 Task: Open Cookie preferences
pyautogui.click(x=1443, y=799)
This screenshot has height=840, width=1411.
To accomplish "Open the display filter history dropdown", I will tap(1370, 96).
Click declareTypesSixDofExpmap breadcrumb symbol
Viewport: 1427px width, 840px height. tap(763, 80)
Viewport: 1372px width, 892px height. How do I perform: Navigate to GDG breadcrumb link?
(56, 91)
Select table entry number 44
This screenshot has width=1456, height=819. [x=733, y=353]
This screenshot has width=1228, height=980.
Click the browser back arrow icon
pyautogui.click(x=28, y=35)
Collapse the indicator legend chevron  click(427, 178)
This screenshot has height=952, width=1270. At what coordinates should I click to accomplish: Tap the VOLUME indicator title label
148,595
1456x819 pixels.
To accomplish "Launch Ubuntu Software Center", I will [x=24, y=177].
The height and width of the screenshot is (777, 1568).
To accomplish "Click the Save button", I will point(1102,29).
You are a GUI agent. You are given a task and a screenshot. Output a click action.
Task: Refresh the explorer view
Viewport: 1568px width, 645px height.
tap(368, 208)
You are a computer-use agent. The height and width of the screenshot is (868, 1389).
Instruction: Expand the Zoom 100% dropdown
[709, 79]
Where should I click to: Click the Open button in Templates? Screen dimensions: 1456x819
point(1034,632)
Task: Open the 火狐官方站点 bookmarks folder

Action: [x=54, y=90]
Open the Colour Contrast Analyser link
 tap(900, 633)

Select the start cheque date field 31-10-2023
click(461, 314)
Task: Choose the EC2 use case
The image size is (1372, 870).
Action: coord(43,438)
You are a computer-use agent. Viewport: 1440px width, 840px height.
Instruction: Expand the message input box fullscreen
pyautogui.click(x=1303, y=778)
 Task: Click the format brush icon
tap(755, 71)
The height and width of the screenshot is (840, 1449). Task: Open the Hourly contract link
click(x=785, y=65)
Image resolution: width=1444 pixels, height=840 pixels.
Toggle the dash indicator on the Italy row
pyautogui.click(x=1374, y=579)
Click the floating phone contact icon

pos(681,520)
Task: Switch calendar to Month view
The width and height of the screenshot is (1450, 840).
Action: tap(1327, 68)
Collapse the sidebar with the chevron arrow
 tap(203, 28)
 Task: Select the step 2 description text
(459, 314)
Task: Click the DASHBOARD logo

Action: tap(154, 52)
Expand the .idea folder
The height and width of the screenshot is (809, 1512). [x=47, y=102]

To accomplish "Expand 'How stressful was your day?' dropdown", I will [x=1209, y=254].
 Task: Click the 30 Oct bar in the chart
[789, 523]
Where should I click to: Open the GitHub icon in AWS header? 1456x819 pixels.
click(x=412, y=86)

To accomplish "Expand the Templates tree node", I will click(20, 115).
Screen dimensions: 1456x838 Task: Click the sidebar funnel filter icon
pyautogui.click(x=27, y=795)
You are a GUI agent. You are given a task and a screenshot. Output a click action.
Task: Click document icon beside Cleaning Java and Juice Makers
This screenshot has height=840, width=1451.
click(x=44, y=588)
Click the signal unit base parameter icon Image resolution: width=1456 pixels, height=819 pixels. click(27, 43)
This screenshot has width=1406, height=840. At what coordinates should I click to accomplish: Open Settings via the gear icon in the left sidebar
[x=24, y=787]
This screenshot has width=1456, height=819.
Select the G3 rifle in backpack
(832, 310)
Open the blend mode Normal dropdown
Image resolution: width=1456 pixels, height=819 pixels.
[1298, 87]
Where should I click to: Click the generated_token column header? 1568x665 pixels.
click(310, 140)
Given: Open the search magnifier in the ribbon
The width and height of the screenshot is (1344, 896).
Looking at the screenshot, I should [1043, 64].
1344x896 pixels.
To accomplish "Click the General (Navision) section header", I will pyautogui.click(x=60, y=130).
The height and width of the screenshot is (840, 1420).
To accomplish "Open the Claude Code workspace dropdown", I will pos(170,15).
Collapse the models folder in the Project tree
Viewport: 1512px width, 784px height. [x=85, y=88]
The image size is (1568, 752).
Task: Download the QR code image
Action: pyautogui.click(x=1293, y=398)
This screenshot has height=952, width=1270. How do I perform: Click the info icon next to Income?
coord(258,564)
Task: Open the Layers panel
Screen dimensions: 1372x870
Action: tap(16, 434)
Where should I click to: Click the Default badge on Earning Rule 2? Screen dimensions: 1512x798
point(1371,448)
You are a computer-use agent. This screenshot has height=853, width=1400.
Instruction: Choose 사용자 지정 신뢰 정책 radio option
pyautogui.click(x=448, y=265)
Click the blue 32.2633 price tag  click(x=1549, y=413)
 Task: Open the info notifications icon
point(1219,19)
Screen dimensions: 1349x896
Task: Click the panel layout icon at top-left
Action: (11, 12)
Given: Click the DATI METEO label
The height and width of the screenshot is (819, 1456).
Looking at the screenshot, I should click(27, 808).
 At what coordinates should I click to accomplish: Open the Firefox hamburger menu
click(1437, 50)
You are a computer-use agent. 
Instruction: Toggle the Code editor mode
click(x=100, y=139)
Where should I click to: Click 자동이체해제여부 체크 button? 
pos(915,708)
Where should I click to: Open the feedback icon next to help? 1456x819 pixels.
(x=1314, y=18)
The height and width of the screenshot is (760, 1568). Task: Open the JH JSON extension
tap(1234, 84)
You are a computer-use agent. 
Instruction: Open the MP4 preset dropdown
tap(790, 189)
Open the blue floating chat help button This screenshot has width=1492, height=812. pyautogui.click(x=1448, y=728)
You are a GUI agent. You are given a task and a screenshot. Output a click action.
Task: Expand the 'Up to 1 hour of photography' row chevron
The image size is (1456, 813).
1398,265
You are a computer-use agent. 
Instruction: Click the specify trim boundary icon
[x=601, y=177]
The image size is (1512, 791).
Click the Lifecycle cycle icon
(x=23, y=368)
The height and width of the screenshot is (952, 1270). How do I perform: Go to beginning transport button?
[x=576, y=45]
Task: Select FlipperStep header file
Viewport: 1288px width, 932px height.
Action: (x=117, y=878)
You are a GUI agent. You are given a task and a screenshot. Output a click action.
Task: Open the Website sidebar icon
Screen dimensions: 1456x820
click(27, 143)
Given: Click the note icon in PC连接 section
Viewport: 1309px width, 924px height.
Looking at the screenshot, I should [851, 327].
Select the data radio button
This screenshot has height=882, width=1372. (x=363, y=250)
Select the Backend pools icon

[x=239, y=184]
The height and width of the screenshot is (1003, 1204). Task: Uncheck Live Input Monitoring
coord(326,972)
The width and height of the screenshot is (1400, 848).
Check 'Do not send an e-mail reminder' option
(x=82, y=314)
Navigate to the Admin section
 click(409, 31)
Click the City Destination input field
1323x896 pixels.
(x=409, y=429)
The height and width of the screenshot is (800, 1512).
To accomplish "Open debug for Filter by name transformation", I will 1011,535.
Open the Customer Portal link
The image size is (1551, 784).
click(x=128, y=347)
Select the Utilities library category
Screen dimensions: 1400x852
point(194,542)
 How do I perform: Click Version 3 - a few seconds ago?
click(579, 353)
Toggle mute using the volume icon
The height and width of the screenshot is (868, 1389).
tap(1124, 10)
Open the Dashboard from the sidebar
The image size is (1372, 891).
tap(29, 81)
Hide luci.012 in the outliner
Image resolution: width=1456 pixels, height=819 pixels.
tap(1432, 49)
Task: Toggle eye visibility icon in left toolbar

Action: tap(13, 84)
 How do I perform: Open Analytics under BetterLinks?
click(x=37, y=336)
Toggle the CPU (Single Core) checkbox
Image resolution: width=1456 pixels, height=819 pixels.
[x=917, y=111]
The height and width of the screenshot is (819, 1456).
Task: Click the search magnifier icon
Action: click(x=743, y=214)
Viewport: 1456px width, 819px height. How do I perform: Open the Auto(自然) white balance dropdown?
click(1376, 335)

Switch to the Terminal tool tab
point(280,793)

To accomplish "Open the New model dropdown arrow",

ASSIGNED TASK → Your answer must be a single number: the count of lines in the data that contain the string "blue".

ANSWER BOX → 2